2. Network Architecture

Multi-level wavelet-CNN architecture

2.1. Network

  • Each CNN block is a 4-layer FCN without pooling, and takes all the subband images as inputs. It is noted that the subband images after DWT are still dependent, and the ignorance of their dependence may be harmful to the restoration performance.
  • Each layer of the CNN block is composed of convolution with 3×3 filters (Conv), batch normalization (BN), and rectified linear unit (ReLU) operations.
  • As to the last layer of the last CNN block, Conv without BN and ReLU is adopted to predict residual image.
  • Standard loss function is used:

2.2. Differences From U-Net

  • Generally, MWCNN modifies U-Net from three aspects:
  1. For downsampling and upsampling, maxpooling and up-convolution are used in conventional U-Net, while DWT and IWT are utilized in MWCNN.
  2. For MWCNN, the downsampling results in the increase of feature map channels. Except the first one, the other CNN blocks are deployed to reduce the feature map channels for compact representation. For conventional U-Net, the downsampling has no effect on feature map channels, and the subsequent convolution layers are used to increase feature map channels.
  3. In MWCNN, element-wise summation is used to combine the feature maps from the contracting and expanding subnetworks.
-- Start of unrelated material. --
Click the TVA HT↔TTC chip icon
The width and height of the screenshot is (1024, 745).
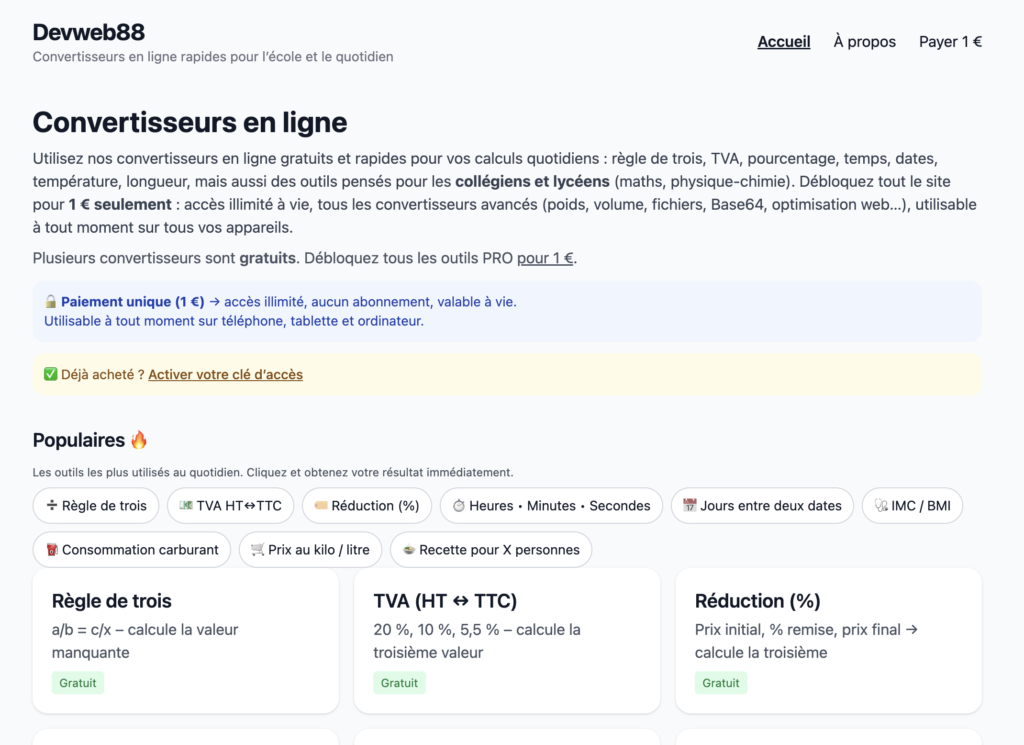pyautogui.click(x=185, y=506)
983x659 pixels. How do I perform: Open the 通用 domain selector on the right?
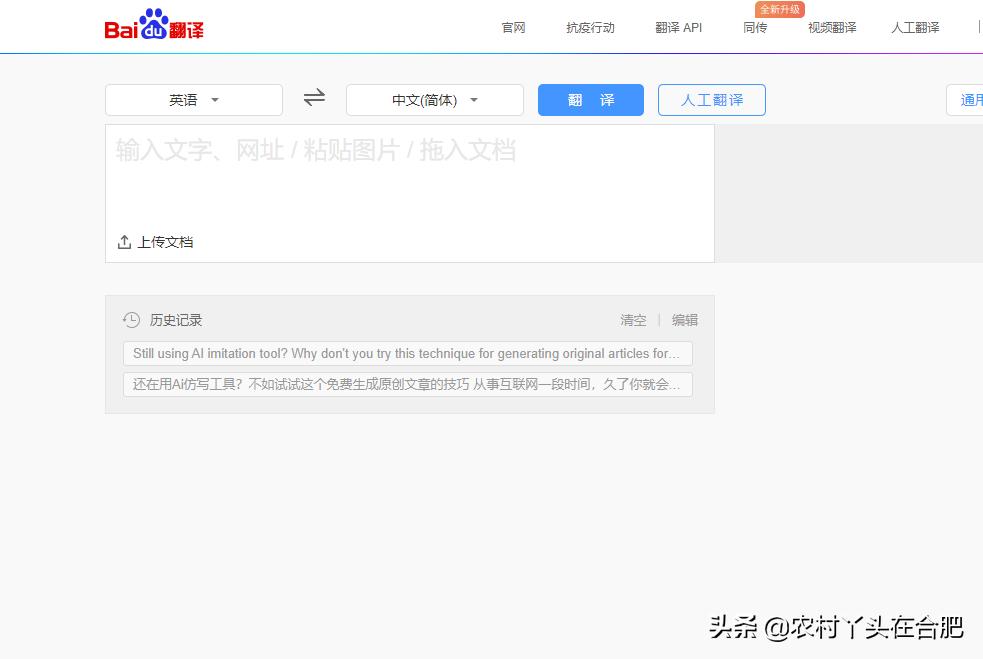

While in conventional U-Net, concatenation is adopted.

3. Experimental Results

3.1. Image Denoising

Average PSNR(dB)/SSIM results on datasets Set14, BSD68 and Urban100
  • MWCNN outperforms DnCNN, IRCNN, RED-Net and MemNet.
  • MWCNN only slightly outperforms DnCNN by about 0.1 ~ 0.3dB in terms of PSNR on BSD68.
  • As to other datasets, MWCNN generally achieves favorable performance when compared with the competing methods.
  • When the noise level is high (e.g., σ = 50), the average PSNR by MWCNN can be 0.5dB higher than that by DnCNN on Set12, and 1.2dB higher on Urban100.
Visual Quality

3.1. Single Image Super Resolution

Average PSNR(dB) / SSIM results on datasets Set5, Set14, BSD100 and Urban100
  • MWCNN outperforms VDSR, DnCNN, RED-Net, SRResNet, LapSRN, DRRN, MemNet and WavResNet.
  • Compared with VDSR, MWCNN achieves a notable gain of about 0.4dB by PSNR on Set5 and Set14. On Urban100, MWCNN outperforms VDSR by about 0.9 ~ 1.4dB.
  • Obviously, WaveResNet sightly outperform VDSR, and also is still inferior to MWCNN.
  • It is noted that the network depth of SRResNet is 34, while that of MWCNN is 24. Moreover, SRResNet is trained with a much larger training set than MWCNN. Even so, when the scale factor is 4, MWCNN achieve slightly higher PSNR values on Set5 and BSD100, and is comparable to SRResNet on Set14.
Visual Quality

3.3. JPEG Deblocking

Average PSNR(dB) / SSIM results on datasets Classic5 and LIVE1
  • On Classic5 and LIVE1, the PSNR values of MWCNN can be 0.2 ~ 0.3dB higher than those of the second best method, outperforms ARCNN, DnCNN and MemNet.

3.4. Run Time

Run Time in Seconds
  • The run time of MWCNN is far less than several state-of-the-art methods, including RED-Net, MemNet and DRRN. Note that these three methods also perform poorer than MWCNN in terms of PSNR/SSIM metrics.

3.5 MWCNN Levels

Average PSNR (dB) and run time (in seconds) of MWCNNs with different levels on Gaussian denoising with the noise level of 50.
  • MWCNN-3 with 24-layer architecture performs much better than MWCNN-1 and MWCNN-2, while MWCNN-4 only performs negligibly better than MWCNN-3 in terms of the PSNR metric.
  • Moreover, the speed of MWCNN-3 is also moderate compared with other levels.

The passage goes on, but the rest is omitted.